After my last relationship, I thought I was doomed when it came to love and ever feeling complete in life. I had no self-confidence. I felt used. I was filled with so much hurt and so much doubt. Much like my failure with college, I sulked for quite some time. However, also like my failure with college, I have come out on the other side feeling better than I ever have. Sure I have my days where I feel down, about myself and my love life, but for the most part I am in the most positive spot I have ever been with myself.

It’s been about a year and a half since my last relationship, and since then I have become completely comfortable with being alone. Over this past year and a half of really only having myself to worry about, I have done a lot of self-reflecting which, in turn, has aided in a lot of realizations and healing. I am confident in who I am as a person. I’ve learned to value the time that I have to myself and use it in a way that benefits my well-being.

Most importantly, I’ve realized that the piece I was missing was never another person. I felt incomplete in life because I was never truly happy with just myself. Now that I am, I feel like I can conquer the world all on my own if I have to. Sure I still hope to one day find a partner to experience life with, but if I don’t then that’s okay, because making sure that I put my well-being first is what’s most important.

I’m sharing these experiences of failure with you for two reasons:

First of all, over the past few months I have really felt like a failure when it came to this blog. I was so excited at the beginning of the year to start blogging consistently, because sharing my stories and experiences in life in hopes that maybe it helps or resonates with even just one person is truly a passion of mine in life. But then, you know…2020 happened, and it’s still not even over.

- [Data section]

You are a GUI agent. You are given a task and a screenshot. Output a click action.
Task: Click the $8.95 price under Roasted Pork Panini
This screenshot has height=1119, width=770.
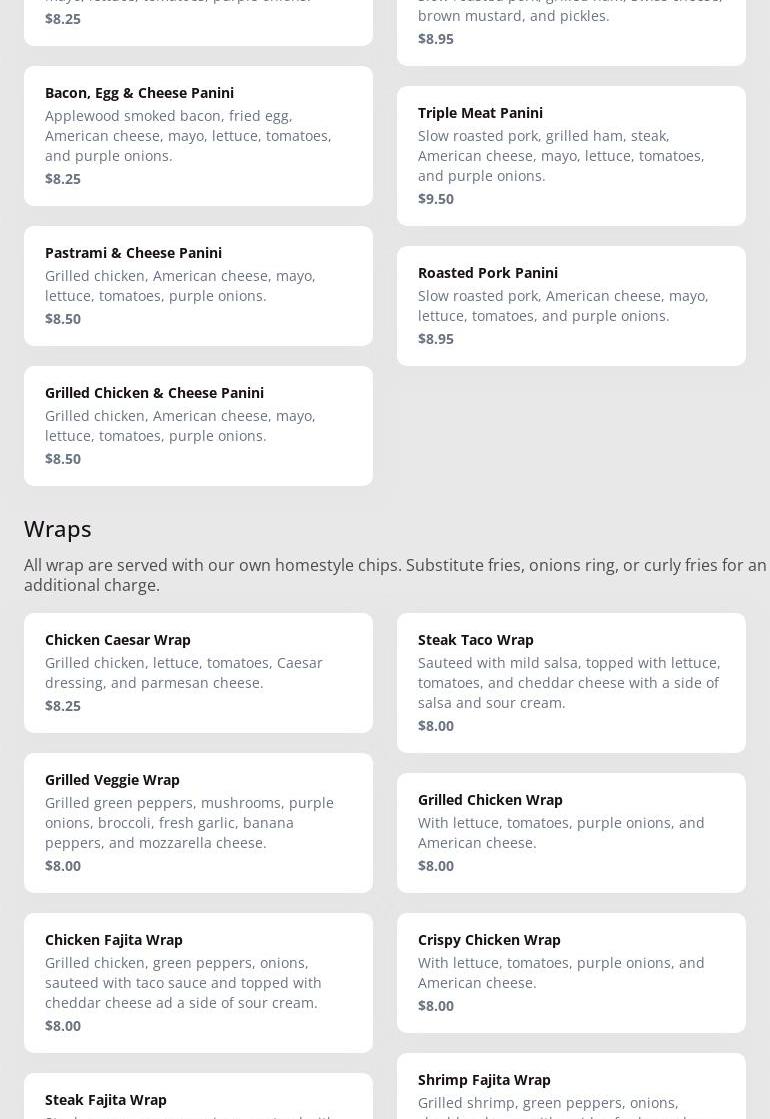tap(435, 339)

- [Parts of the exercise]
- a) In the essay on failure and self-reliance, how long has it been since the writer's last relationship?
- b) Resume the essay on failure and self-reliance after its final sentence, carrying on in the writer's first-person voice.

- [Outputs for the tasks]
- a) About a year and a half.

- b)
Between being laid off from my job, to experiencing the effects of my first (and hopefully my last) ever global pandemic, to all the horrific societal and systematic injustices that have had a spotlight shined on them that have taken place not only this year but literally hundreds and hundreds of years prior…I just wasn’t in a spot where I felt motivated to write. When little sparks of inspiration did start to creep their way back into my mind, I was almost embarrassed to do anything with them; I had been gone for so long I thought “what’s the point?”

But, much like I’ve experienced in the past, things happen and things change, and instead of letting it permanently stifle me, I’m coming at it with a new approach and getting a fresh start. I hope to post weekly, but if that doesn’t happen I’m not going to convince myself that I should just give up. I’ll write when I’m inspired and I’ll write when I’m ready, and I hope you’re willing to stick around and read when those moments occur.

The most important reason why I decided to share all of this today though, is to hopefully get you to realize that it’s okay to fail. I know sometimes it’s hard to believe, but I truly like to think that everything happens for a reason. I’m also a huge believer in the sentiment that you’re the only one who has the power to control your life. If you happen to fail, take a deep breath, come up with a new approach, and start fresh.

Sometimes what feels like a failure is only just the beginning of a beautiful new direction in your life. As long as you take away a new lesson from whatever life puts you through, then you can never really fail in the end.